The player **taking the last object wins**.

* Task3.1: An agent using fixed rules based on *nim-sum* (i.e., an *expert system*)
* Task3.2: An agent using evolved rules
* Task3.3: An agent using minmax
* Task3.4: An agent using reinforcement learning

## Instructions

* Create the directory `lab3` inside the course repo 
* Put a `README.md` and your solution (all the files, code and auxiliary data if needed)

## Notes

* Working in group is not only allowed, but recommended (see: [Ubuntu](https://en.wikipedia.org/wiki/Ubuntu_philosophy) and [Cooperative Learning](https://files.eric.ed.gov/fulltext/EJ1096789.pdf)). Collaborations must be explicitly declared in the `README.md`.
* [Yanking](https://www.emacswiki.org/emacs/KillingAndYanking) from the internet is allowed, but sources must be explicitly declared in the `README.md`.

## Deadlines ([AoE](https://en.wikipedia.org/wiki/Anywhere_on_Earth))
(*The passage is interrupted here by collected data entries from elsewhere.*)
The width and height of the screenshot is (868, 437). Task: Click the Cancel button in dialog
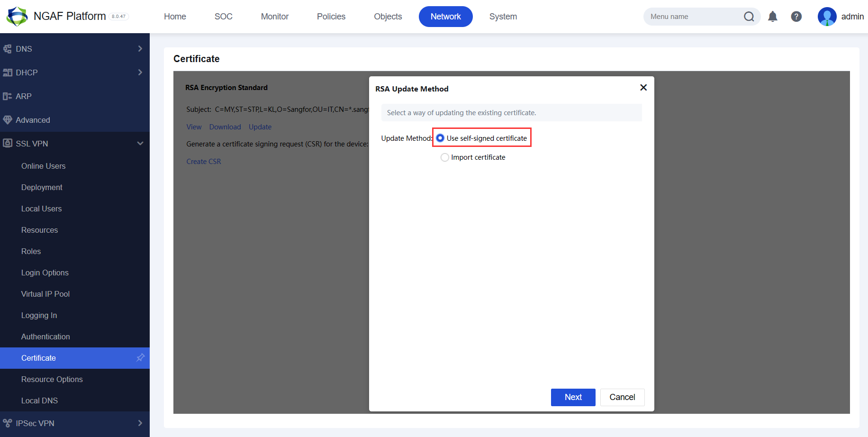622,397
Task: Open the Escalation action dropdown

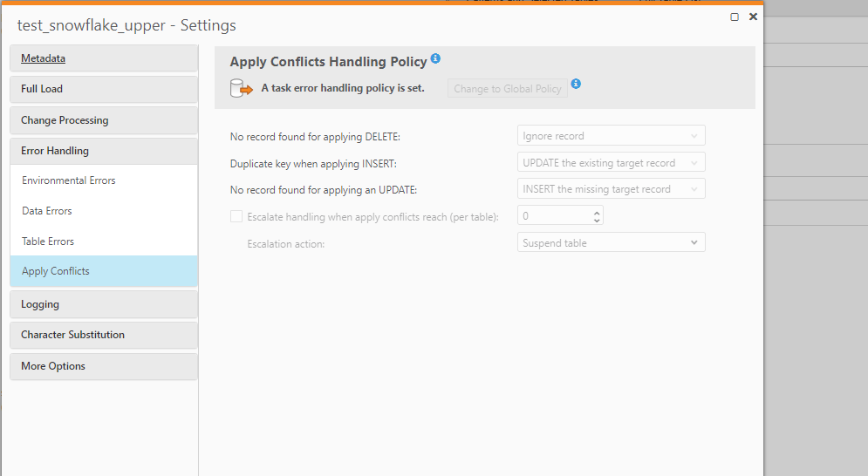Action: tap(611, 243)
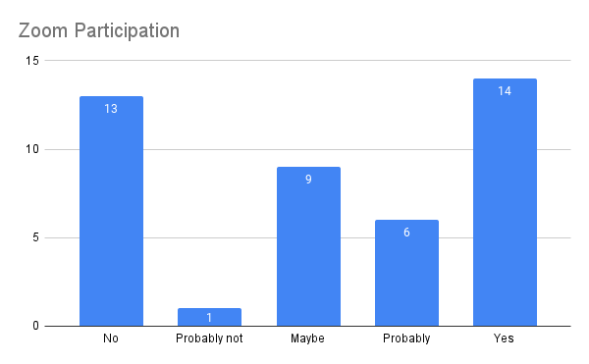Select the No bar
Screen dimensions: 589x364
point(111,211)

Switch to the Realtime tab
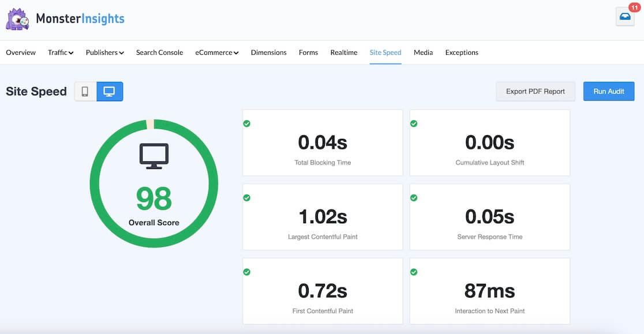click(343, 52)
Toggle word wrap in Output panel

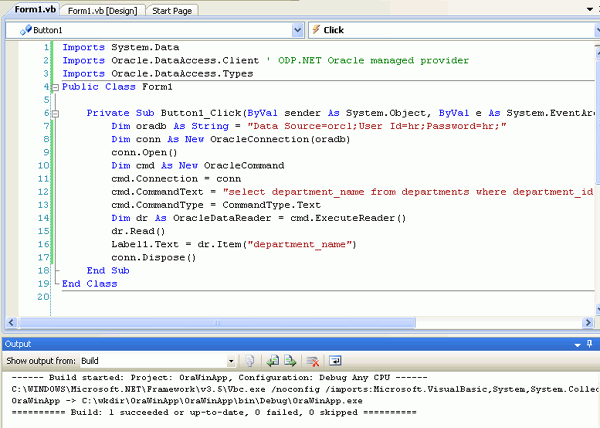click(335, 360)
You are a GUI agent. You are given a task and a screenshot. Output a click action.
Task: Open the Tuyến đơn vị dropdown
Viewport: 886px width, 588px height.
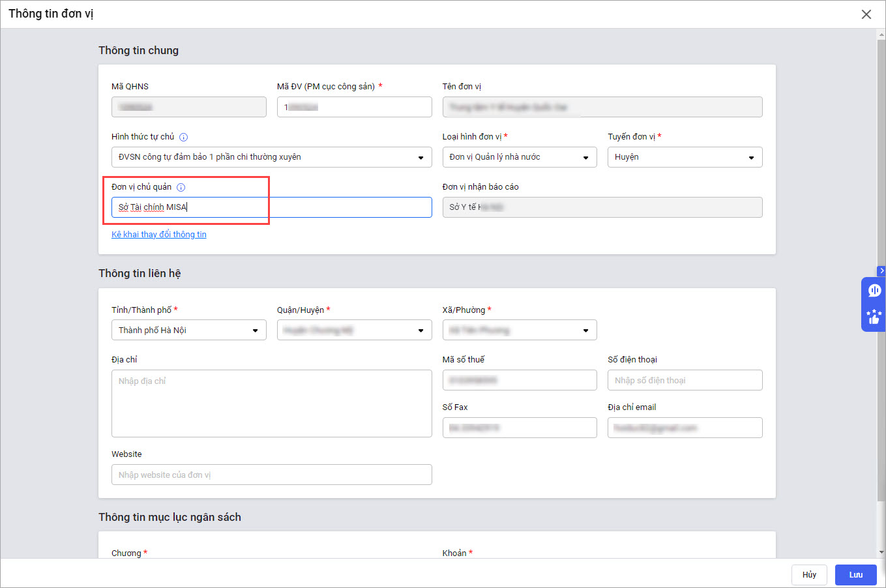(685, 157)
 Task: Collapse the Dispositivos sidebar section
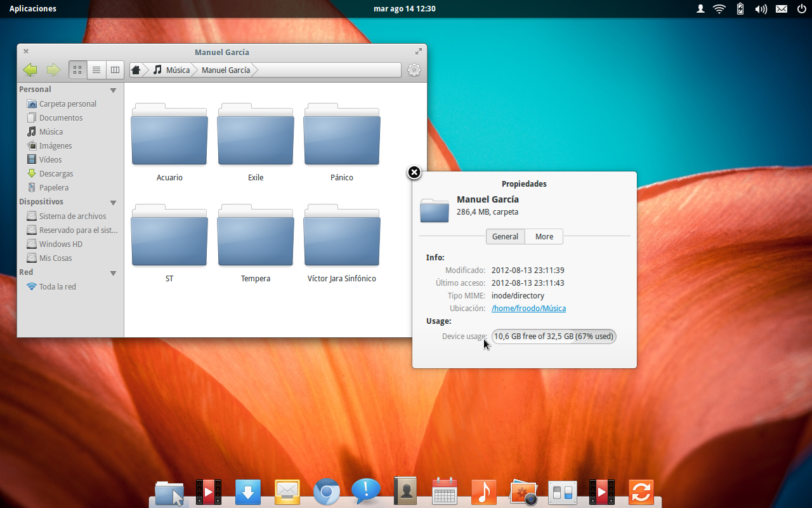(113, 202)
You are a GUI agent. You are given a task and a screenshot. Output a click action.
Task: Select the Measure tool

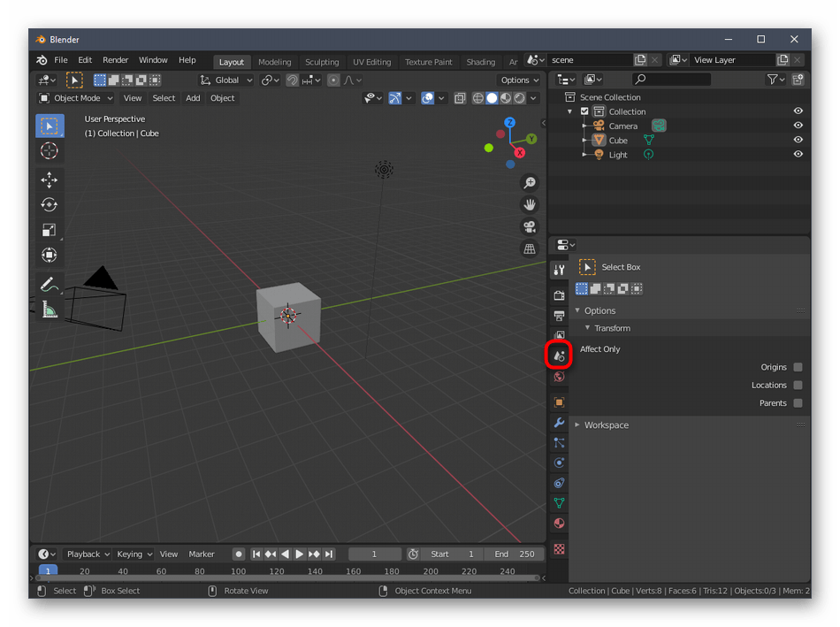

* Sunday, December 4th for Task3.1 and Task3.2
* Sunday, December 11th for Task3.3 and Task3.4
* Sunday, December 18th for all reviews

In [81]:
import logging
from collections import namedtuple
import random
from typing import Callable
from copy import deepcopy
from itertools import accumulate
from operator import xor
from matplotlib import pyplot as plt
import numpy as np
import math
import json
import os


logging.basicConfig(
    format="[%(asctime)s] %(levelname)s: %(message)s",
    datefmt="%H:%M:%S",
    level=logging.INFO,
)

## The *Nim* and *Nimply* classes

In [82]:
Nimply = namedtuple("Nimply", "row, num_objects")

In [83]:
class Nim:
    def __init__(self, num_rows: int, k: int = None) -> None:
        self._rows = [i * 2 + 1 for i in range(num_rows)]
        self._k = k
        self._sticks = sum(self._rows)

    def __bool__(self):
        return sum(self._rows) > 0

    def __str__(self):
        return "<" + " ".join(str(_) for _ in self._rows) + ">"

    @property
    def rows(self) -> tuple:
        return tuple(self._rows)

    @property
    def k(self) -> int:
        return self._k

    @property
    def sticks(self) -> int:
        return self._sticks

    def nimming(self, ply: Nimply) -> None:
        row, num_objects = ply
        assert self._rows[row] >= num_objects
        assert self._k is None or num_objects <= self._k
        self._rows[row] -= num_objects

In [84]:
def save_strategy(strategy: dict) -> None:
    DATA_DIR = "strategies/"
    current_s = 0
    if os.listdir(DATA_DIR):
        current_s = max([int(filename.split(".")[0]) for filename in os.listdir(DATA_DIR)]) + 1
    with open(DATA_DIR + str(current_s) + ".json", "w") as fp:
        json.dump(strategy , fp)
    return None

## Sample (and silly) startegies 

In [85]:
def pure_random(state: Nim) -> Nimply:
    row = random.choice([r for r, c in enumerate(state.rows) if c > 0])
    num_objects = random.randint(1, state.rows[row])
    return Nimply(row, num_objects)

In [86]:
def gabriele(state: Nim) -> Nimply:
    """Pick always the maximum possible number of the lowest row"""
    possible_moves = [(r, o) for r, c in enumerate(state.rows) for o in range(1, c + 1)]
    return Nimply(*max(possible_moves, key=lambda m: (-m[0], m[1])))

In [87]:
def aggressive(state: Nim) -> Nimply:
    """Pick always the entire row if the number of active rows is odd"""
    data = cook_status(state)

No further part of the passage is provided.